* [Activity]
Copy the records below line by line and word for word, from the very first line through the line with "Datenschutz (1416, 1263)", omitting each picture.

* [Collected data]
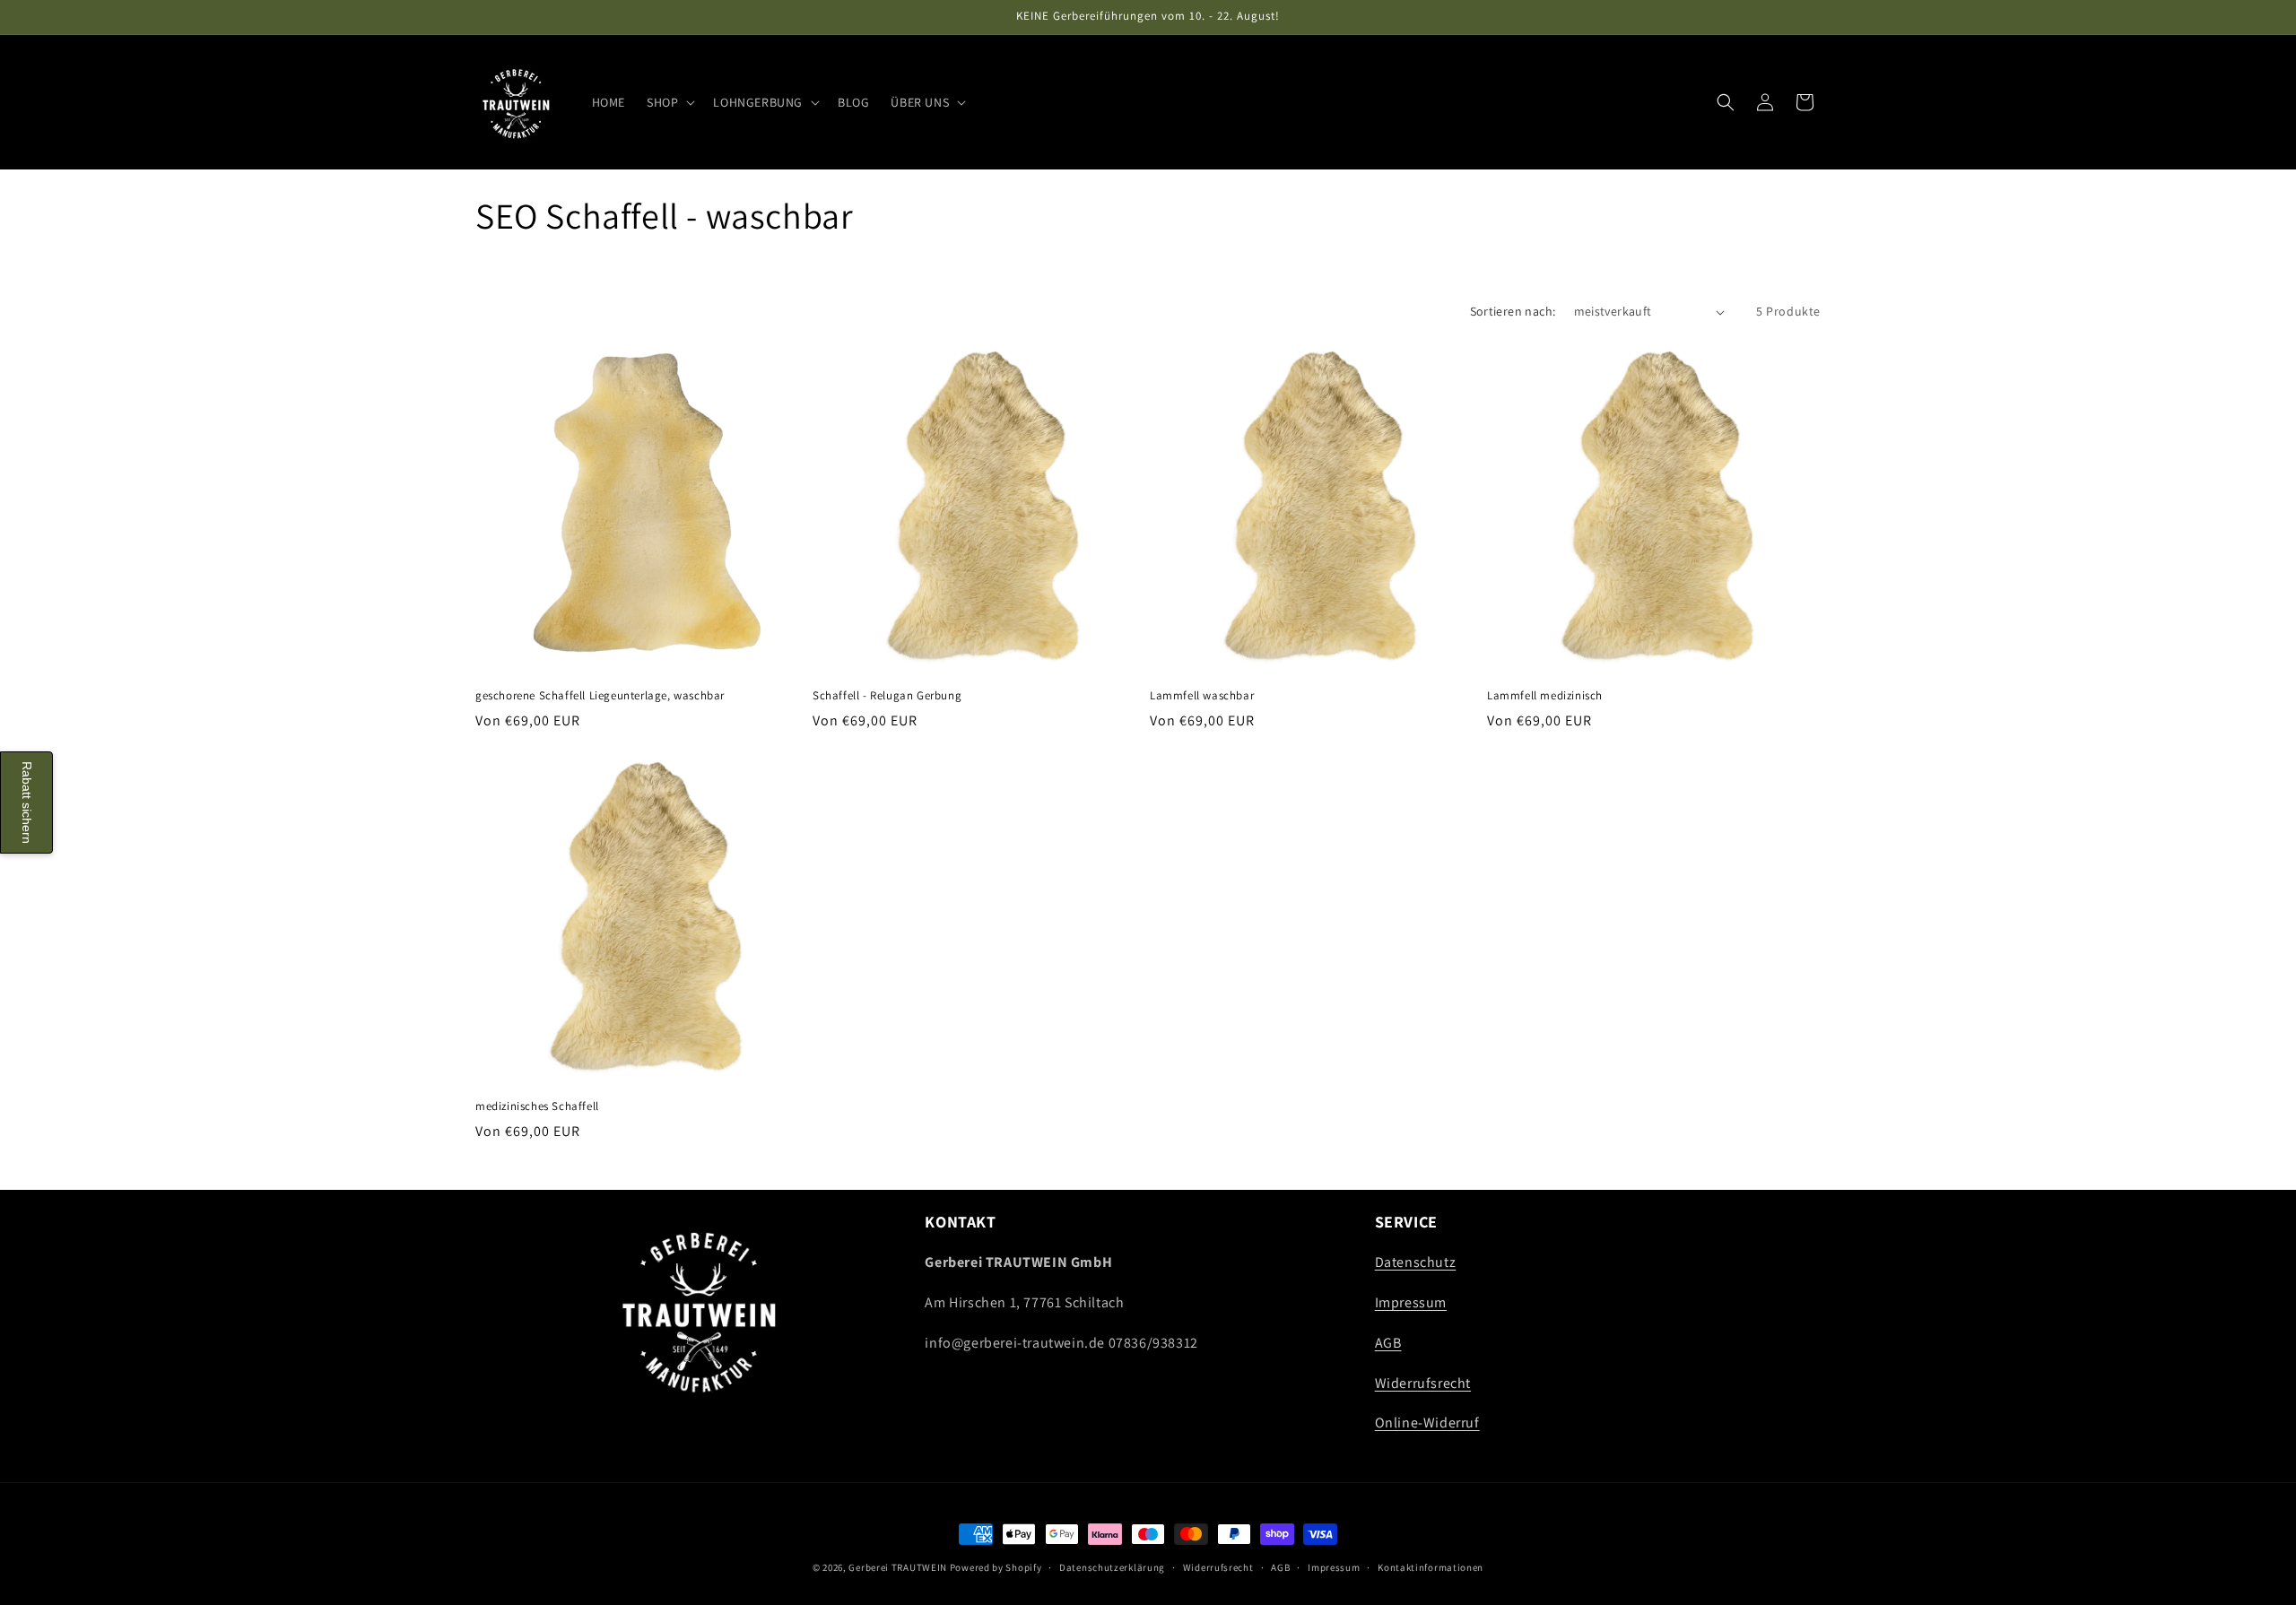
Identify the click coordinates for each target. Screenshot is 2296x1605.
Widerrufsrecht (1423, 1383)
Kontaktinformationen (1430, 1566)
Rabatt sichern (27, 802)
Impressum (1411, 1302)
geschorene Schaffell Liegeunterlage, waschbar (600, 696)
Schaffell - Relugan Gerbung (887, 696)
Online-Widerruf (1427, 1423)
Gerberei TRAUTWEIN (897, 1567)
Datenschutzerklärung (1112, 1566)
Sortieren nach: (1513, 311)
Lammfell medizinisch (1545, 696)
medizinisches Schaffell (537, 1106)
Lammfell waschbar (1202, 696)
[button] (669, 102)
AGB (1388, 1342)
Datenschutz (1416, 1263)
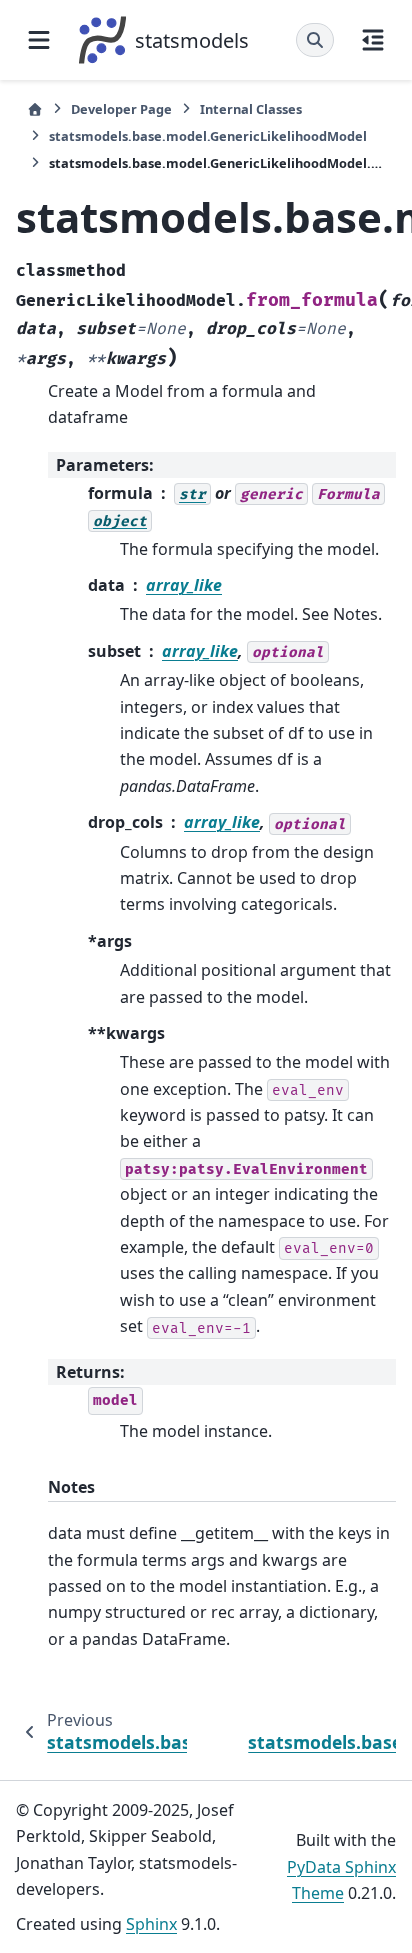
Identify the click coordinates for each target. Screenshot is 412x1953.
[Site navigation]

* [Your solution]
Identify the click coordinates for each target. Screenshot is 2296x1605.
Widerrufsrecht (1423, 1383)
Kontaktinformationen (1430, 1566)
Rabatt sichern (27, 802)
Impressum (1411, 1302)
geschorene Schaffell Liegeunterlage, waschbar (600, 696)
Schaffell - Relugan Gerbung (887, 696)
Online-Widerruf (1427, 1423)
Gerberei TRAUTWEIN (897, 1567)
Datenschutzerklärung (1112, 1566)
Sortieren nach: (1513, 311)
Lammfell medizinisch (1545, 696)
medizinisches Schaffell (537, 1106)
Lammfell waschbar (1202, 696)
[button] (669, 102)
AGB (1388, 1342)
Datenschutz (1416, 1263)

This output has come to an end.